The appellant argues next that, as Dr. Mostwill a witness called by one of the appellees, on cross-examination stated that in his one examination of the appellant the presence of a disc injury could not be 'ruled out', this was sufficient to submit to the jury the issue of whether the appellant did in fact have a disc condition. The submission of such a question necessarily involved also the question of whether such disc condition, if it were found, was caused by the alleged torts of the appellees, a subject upon which no evidence was offered. It is clear from the evidence that the discovery of a disc injury is not an exact science, and it is unlike the discovery of fractures which usually are easily detected by X-Ray photographs. Thus, it is obvious that there is no basic difference between expressing a disc condition in terms of the 'possibility' of its existence, and stating that its 'presence' could not be ruled out. Unfortunately, it is the lot of all mortals to have it said of them after a physical examination that the presence of various maladies and imperfections 'cannot be ruled out'. However, to submit to the jury on the basis of such testimony, the question of whether such things actually exist and if they do, were they caused by the appellees' alleged torts would be an open invitation to substitute conjecture and speculation for testimony which can form a reasonable basis for a conclusion. In matters of proof, neither the Courts nor juries are justified in inferring from mere possibilities the existence of facts, and they cannot make mere conjecture or speculation the foundation of their verdicts.

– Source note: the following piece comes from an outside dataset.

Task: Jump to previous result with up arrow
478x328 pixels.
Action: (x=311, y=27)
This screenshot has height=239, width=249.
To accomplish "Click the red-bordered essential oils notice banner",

Maryland cases, in accord with these well-recognized and established principles are all consistent in rejecting the proposition that the jury may form a judgment or conclusion on the basis of testimony which admits of mere possibilities and have stated in various cases that the test to be applied, whether the question involved is the existence of an injury or its cause, is reasonable probability or reasonable certainty. Baltimore & O. R. Co. v. State, 71 Md. 590, 18 A. 969; United Railways & Electric Co. v. Dean, 117 Md. 686, 84 A. 75; Abend v. Sieber, 161 Md. 645, 158 A. 63; Mount Royal Cab Co. v. Dolan, 166 Md. 581, 171 A. 854; Mangione v. Snead, 173 Md. 33, 195 A. 329; Langenfelder v. Jones, 178 Md. 421, 13 A.2d 623, 15 A.2d 422; Riley v. Naylor, 179 Md. 1, 16 A.2d 857; Finney v. Frevel, 183 Md. 355, 363, 37 A.2d 923; Brehm v. Lorenz, 206 Md. 500, 506, 112 A.2d 475.

The appellant cites the case of Langenfelder v. Thompson, 179 Md. 502, 20 A.2d 491, 136 A.L.R. 960. However, that case is clearly distinguishable from the immediate one. There, the basic question involved was the cause of the retroflexion and retroversion of the plaintiff's uterus. The appeal was taken...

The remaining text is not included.